Advanced liver diseases usually require a liver transplant for completion of treatment. Drinking excessive alcohol and hepatitis are two of the more common forms of liver damage and long-term debilitating illnesses. A large dose, or acute overdose, of acetaminophen can cause liver damage known as acetaminophen-induced hepatotoxicity. The main function of the liver is to extract waste and toxins from the blood, and Ganoderma mushrooms have enzymes that detoxify cells. Research is being conducted on using Ganoderma lucidum to treat liver damage, including acute damage as in the case of acetaminophen-induced hepatotoxicity. Asian cultures use Ganoderma lucidum to treat the symptoms of hepatitis, leading research to believe this mushroom may hold the key to halting the progression of liver disease.


Ganoderma and Antiviral


Viruses, which are not effected by antibiotics, are becoming a concern among medical practitioners. Penicillin, the first antibiotic, was based on a fungus, so it should not be surprising that fungi contain antibiotic properties. It is surprising that mushrooms also contain antiviral aspects, which were only recently discovered by science. Another recent surprise was finding that Ganoderma lucidum can inhibit the production of glucose. High levels of glucose lead to an increased need for insulin and over the long-term can cause the development of type II diabetes. Diets containing mushrooms can moderate blood sugar levels, though little research has been done into fungi based medicines. More research needs to be done into the health benefits of fungi, but that research will mostly likely confirm the claims of folk medicine.

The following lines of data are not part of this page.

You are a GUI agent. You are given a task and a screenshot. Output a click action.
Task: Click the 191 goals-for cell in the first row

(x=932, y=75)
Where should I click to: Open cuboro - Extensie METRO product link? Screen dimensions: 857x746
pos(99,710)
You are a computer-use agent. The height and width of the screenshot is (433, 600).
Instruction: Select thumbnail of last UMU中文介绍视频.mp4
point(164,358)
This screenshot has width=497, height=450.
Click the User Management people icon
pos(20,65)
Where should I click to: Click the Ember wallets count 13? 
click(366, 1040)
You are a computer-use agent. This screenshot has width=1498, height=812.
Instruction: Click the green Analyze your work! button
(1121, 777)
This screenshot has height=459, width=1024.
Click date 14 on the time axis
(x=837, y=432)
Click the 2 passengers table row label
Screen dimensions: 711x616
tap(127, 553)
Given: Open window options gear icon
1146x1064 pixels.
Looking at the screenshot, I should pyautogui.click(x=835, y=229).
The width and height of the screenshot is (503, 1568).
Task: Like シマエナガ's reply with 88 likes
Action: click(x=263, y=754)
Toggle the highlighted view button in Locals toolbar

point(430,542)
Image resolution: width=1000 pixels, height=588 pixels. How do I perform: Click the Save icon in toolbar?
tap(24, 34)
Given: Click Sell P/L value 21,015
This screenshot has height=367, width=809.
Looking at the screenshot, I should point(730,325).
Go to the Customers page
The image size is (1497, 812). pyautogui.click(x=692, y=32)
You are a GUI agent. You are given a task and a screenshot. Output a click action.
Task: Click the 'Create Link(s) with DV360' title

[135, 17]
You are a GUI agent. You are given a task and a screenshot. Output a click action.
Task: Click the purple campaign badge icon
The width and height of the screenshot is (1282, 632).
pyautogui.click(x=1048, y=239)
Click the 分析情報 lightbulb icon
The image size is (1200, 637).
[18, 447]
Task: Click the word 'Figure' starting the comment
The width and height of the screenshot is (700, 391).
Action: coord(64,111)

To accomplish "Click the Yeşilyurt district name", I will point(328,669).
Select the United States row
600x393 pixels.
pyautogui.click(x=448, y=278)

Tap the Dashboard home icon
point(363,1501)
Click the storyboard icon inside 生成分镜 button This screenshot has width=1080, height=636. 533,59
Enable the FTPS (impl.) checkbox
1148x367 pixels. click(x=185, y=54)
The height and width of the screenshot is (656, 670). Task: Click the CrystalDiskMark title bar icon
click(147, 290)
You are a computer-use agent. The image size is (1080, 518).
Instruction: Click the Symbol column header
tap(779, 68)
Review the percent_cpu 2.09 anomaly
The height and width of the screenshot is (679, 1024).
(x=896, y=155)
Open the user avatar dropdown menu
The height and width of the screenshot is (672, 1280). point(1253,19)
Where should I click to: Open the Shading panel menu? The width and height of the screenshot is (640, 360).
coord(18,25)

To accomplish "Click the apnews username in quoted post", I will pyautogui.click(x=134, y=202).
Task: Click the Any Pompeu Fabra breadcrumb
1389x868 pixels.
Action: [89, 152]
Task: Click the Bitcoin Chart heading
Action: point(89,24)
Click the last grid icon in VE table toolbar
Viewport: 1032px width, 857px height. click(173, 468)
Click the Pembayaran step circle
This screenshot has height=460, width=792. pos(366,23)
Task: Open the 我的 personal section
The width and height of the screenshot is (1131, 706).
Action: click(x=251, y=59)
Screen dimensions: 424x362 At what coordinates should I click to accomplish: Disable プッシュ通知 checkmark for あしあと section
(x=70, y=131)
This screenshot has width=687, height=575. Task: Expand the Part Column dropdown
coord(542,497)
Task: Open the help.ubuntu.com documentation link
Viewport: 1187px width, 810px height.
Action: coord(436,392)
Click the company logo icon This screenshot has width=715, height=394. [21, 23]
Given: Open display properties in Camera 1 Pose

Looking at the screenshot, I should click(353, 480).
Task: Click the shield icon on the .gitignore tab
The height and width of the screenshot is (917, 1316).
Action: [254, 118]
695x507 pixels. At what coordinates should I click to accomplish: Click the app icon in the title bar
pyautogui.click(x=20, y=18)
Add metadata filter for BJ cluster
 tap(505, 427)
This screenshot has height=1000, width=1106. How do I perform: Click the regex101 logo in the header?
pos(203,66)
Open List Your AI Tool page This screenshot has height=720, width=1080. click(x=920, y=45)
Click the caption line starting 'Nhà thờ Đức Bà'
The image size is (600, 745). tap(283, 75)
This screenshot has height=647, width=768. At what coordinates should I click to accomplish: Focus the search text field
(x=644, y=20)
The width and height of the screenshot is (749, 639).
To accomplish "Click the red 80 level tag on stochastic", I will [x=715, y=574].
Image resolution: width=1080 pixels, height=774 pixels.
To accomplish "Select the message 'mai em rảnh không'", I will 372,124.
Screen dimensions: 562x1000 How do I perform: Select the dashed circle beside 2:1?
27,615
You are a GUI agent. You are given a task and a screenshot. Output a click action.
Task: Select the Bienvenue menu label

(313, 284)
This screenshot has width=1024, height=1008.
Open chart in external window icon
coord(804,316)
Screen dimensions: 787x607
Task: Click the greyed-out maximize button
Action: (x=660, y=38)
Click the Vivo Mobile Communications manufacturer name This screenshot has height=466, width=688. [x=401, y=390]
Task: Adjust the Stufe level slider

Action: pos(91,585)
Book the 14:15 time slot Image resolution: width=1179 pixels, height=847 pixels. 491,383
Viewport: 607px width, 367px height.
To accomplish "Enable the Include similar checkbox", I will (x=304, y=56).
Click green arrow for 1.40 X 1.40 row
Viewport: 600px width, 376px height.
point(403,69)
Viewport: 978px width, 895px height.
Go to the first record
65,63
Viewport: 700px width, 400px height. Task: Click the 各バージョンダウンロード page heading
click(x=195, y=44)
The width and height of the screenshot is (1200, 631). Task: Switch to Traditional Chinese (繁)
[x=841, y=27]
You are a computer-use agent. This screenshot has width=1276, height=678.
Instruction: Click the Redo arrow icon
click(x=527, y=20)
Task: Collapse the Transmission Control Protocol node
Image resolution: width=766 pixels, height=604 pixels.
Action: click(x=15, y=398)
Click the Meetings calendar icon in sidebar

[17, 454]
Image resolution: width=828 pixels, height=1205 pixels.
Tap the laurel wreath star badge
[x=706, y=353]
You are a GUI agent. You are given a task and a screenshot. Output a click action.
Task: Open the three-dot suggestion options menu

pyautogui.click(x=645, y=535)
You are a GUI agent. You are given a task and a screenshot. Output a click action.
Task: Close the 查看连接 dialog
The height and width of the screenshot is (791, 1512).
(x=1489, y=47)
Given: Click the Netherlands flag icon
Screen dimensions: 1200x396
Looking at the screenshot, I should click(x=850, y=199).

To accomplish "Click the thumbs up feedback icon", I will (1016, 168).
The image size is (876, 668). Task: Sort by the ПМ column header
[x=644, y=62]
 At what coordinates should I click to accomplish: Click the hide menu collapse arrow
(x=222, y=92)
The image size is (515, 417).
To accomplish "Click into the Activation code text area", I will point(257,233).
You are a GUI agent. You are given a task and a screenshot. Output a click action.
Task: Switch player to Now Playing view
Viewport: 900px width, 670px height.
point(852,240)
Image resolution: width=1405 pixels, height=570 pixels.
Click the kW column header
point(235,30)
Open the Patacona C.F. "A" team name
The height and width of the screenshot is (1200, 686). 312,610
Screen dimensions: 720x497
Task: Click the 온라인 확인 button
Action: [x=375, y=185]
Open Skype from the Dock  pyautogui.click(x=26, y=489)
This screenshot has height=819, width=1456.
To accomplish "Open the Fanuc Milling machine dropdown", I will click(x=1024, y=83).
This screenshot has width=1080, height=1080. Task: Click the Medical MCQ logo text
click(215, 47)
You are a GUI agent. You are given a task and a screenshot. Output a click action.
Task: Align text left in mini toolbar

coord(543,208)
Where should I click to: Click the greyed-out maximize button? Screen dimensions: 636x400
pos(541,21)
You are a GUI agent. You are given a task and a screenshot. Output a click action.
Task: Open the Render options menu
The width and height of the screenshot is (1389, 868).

The traditional medicine of many cultures includes mushrooms, though some cultures avoid fungi out of fear of the poisonous species. Care must be taken around mushrooms, because the poisonous and nonpoisonous species are easily confused, but research indicates making the distinction is worth the effort. Scientific research is slowly coming to understand the wisdom in ancient practices, finding impressive benefits in the mushrooms lauded by alternative medicine. Even the poisonous and hallucinogenic fungi can be beneficial. As science catches up with folk medicine the health benefits of mushrooms, particularly of the Ganoderma species, will become incontrovertible. Fungi will become part of any healthy lifestyle and early adopters will receive the greatest benefits.